The Syrian Centre for Policy Research (SCPR) estimates losses to the Syrian economy totalling $202.6 billion, equivalent to 383 percent of GDP in 2010, the year before war broke out.
"A decision was taken to increase exports and limit imports," Fares Shehabi, president of the Syrian Federation of Chambers of Industry, told AFP.
"What can be produced locally, will be, and what can be produced here will not be imported.
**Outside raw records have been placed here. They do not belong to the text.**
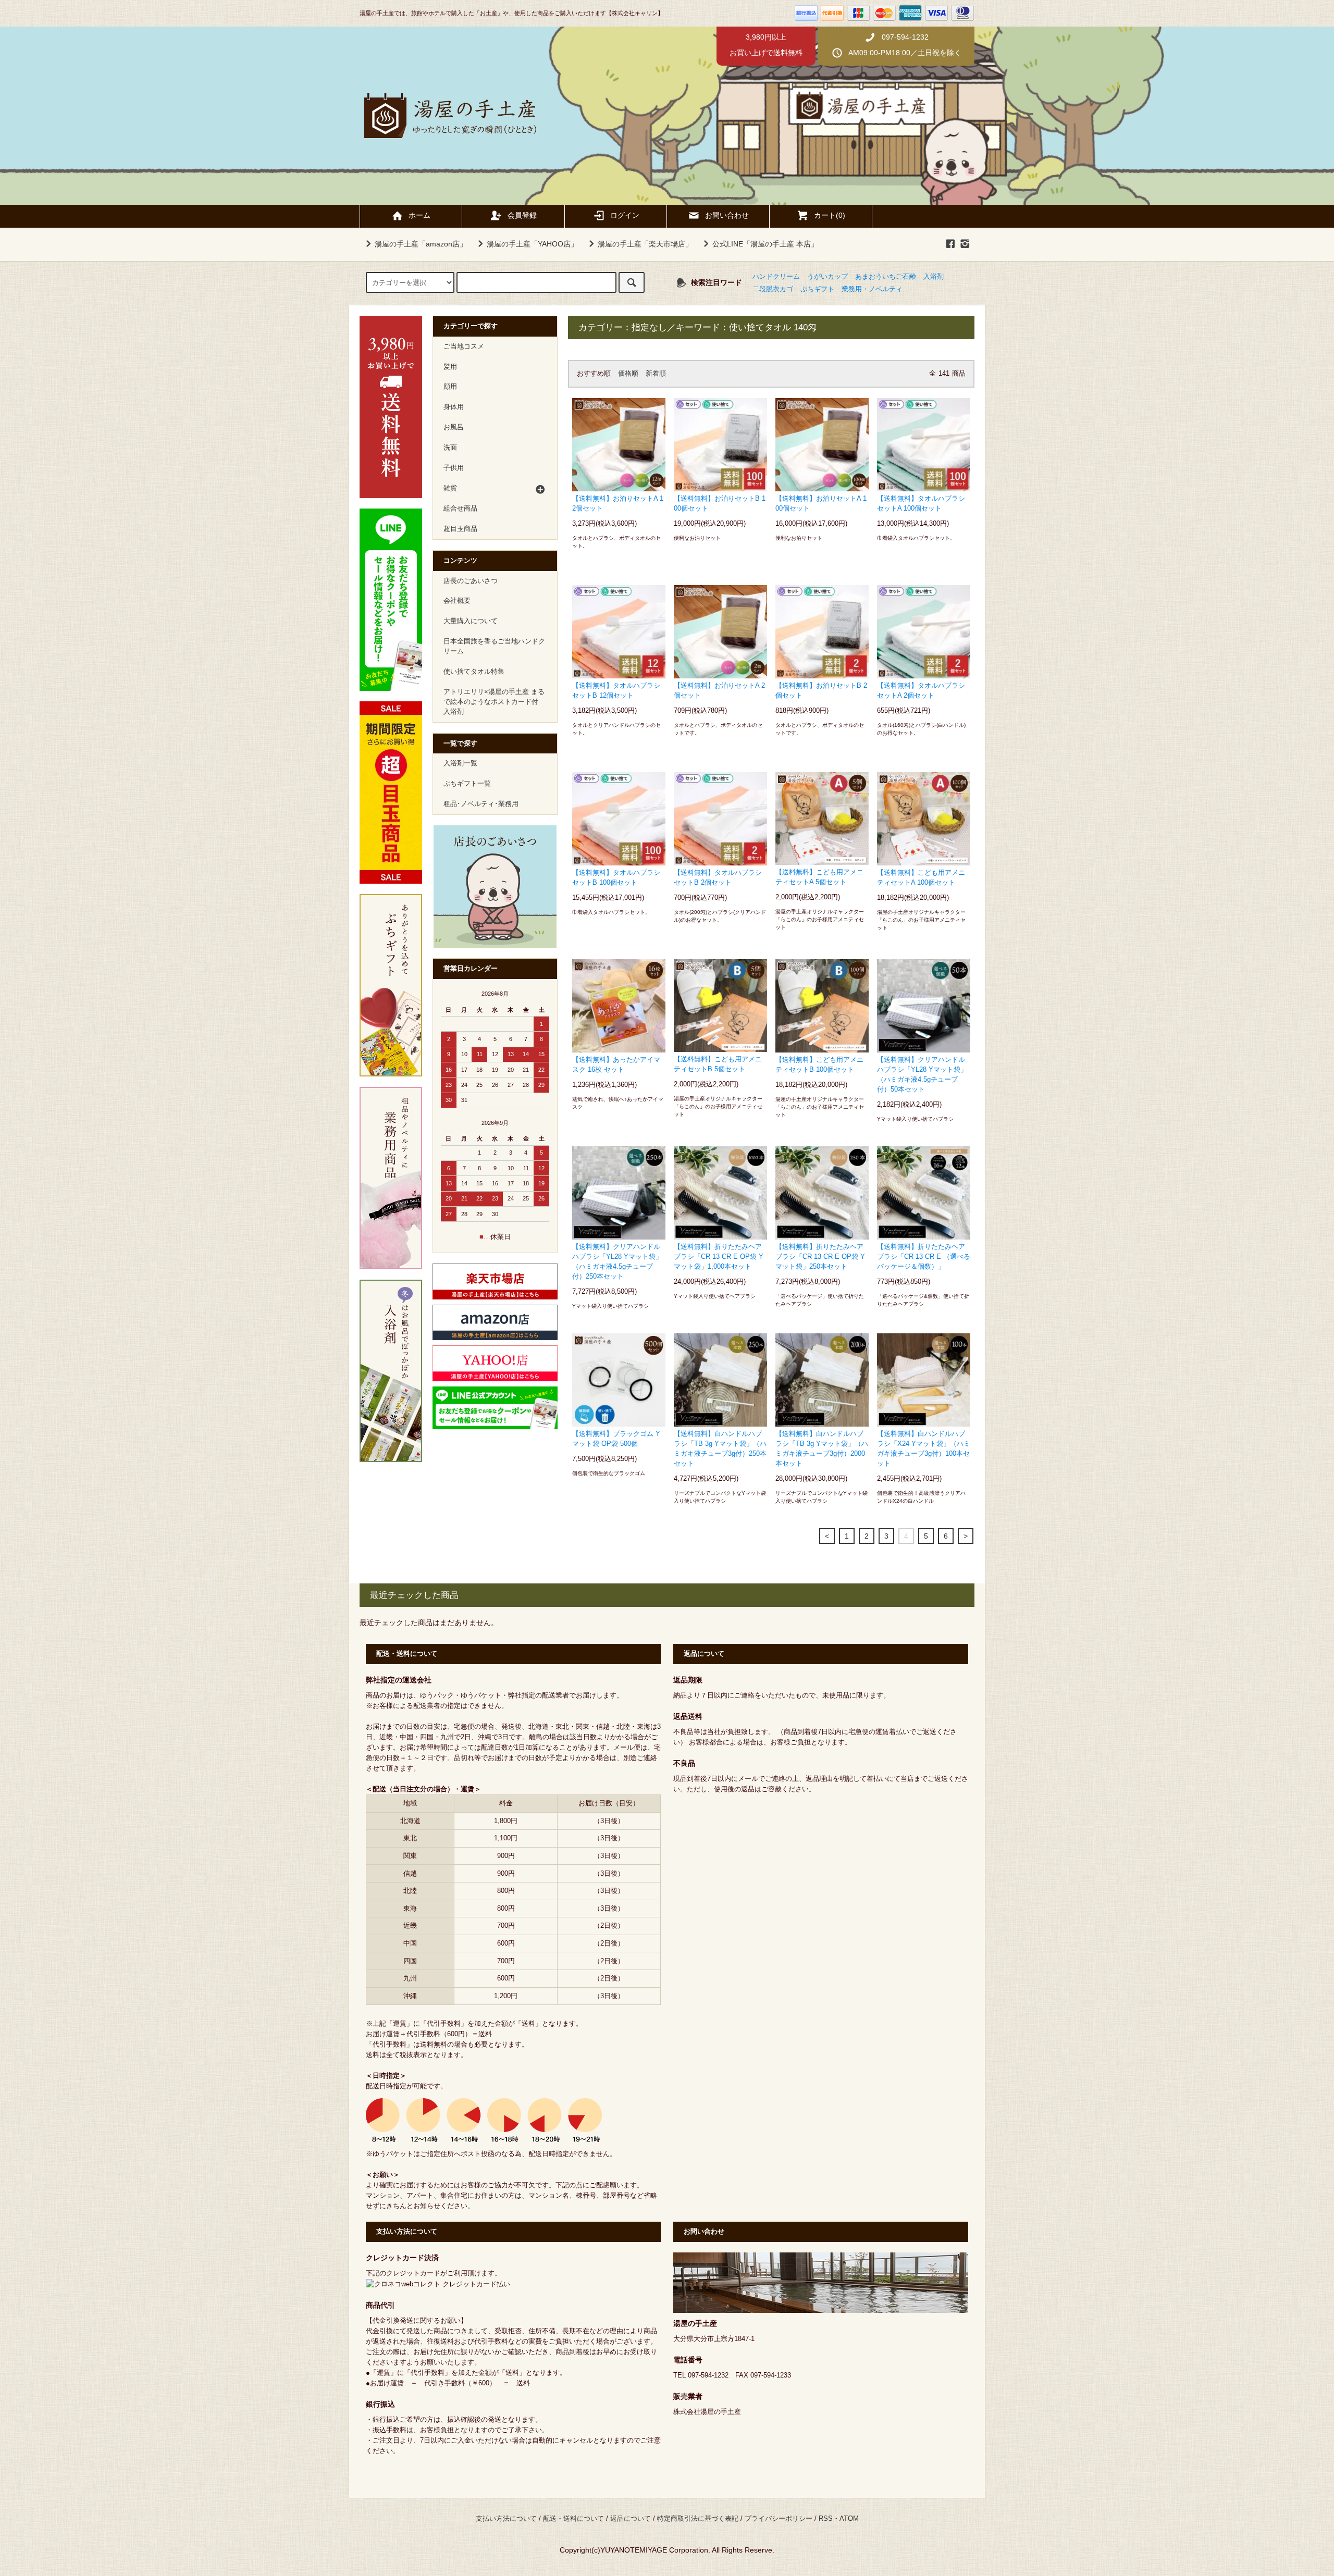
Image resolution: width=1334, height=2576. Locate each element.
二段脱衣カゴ (772, 289)
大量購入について (470, 621)
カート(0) (829, 215)
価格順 (628, 373)
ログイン (624, 215)
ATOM (849, 2518)
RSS (826, 2518)
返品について (630, 2518)
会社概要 (457, 600)
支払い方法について (506, 2518)
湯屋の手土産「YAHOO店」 (532, 244)
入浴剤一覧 (460, 763)
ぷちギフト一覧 (467, 783)
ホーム (419, 215)
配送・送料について (573, 2518)
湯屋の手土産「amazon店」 (421, 244)
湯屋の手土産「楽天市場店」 (645, 244)
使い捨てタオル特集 (473, 671)
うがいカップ (827, 276)
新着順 (656, 373)
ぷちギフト (817, 289)
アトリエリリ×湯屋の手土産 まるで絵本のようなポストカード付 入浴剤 (494, 701)
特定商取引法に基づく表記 (697, 2518)
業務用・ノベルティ (872, 289)
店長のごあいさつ (470, 581)
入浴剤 (933, 276)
We can provide the market with many products," he said.
- 'We don't need pineapples' -
But that assessment may be optimistic, considering the decline in local manufacturing along with the other economic consequences of the war.
By 2013, the SCPR estimated manufacturing output had fallen to just 18.6 percent of its 2010 levels.
Last year, it rebounded somewhat, but was still at just 21.7 percent of 2010 levels by the end of 2014.
The country's key agriculture sector has been similarly ravaged, contracting 31.9 percent in 2013 compared to the previous year, according to the SCPR.
"We asked the government to reduce imports and encourage local industry and exports," said Mazen Hammour, secretary general of the Syrian Federation of Exporters.
"If local industry is solid, then exports will increase and so will foreign reserves," he told AFP.
"The country doesn't need to be importing luxury products like pineapples and French cheeses," he added.
"We should be importing primary materials necessary for local industry to produce merchandise that is export quality."
According to Al-Watan, Syria's exports in 2014 were worth just $1.8 billion, down from $11.3 billion in 2010.
The ratio of exports to imports deteriorated from 82.7 percent in 2010 to 29.7 percent in 2014, according to SCPR.
Iyad Mohamed, the exporters association treasurer, said measures to protect domestic manufacturing were desperately needed.
"We want our industry to be protected, like a newborn," he said, while acknowledging that a return to the closed economy over which former president Hafez al-Assad ruled was impossible.
"We can't go back in time, particularly as we have to respect the commercial deals we have with other countries," he said.
- Difficult export routes -
Before the conflict, oil exports constituted a significant part of the country's economy.
But a Western embargo and the loss of key oil fields to the jihadist Islamic State group has decimated crude sales.
Now the country's main exports are agricultural products, textiles and leather, medicine, flowers and ceramics.
The sanctions largely apply to state-run enterprises, with private entrepreneurs still able to trade internationally.
Most exports go to Iraq, with Lebanon coming in second, largely as a transit point.
But exporting the goods is not always easy, with money needed to smooth passage on the more difficult routes.
To reach Iraq, exports must go through the Al-Tanaf border crossing, which is held by the government on the Syrian side, but the Islamic State on the Iraqi side.
To reach the Gulf, goods go through Jordan, and to Europe they pass through Lebanon.
Businessmen joke that they are reactivating old routes from the time of Hafez al-Assad, but in reverse.
Then, the routes were a way to smuggle in foreign products, now they are a way to get them out.
With all the measures being taken to protect foreign reserves, the actual amount available in the central bank remains a mystery,.
"It's a well-kept secret. The only thing that's sure is that the Syrian pound has lost 80 percent of its value against the dollar in four years," said Mohamed.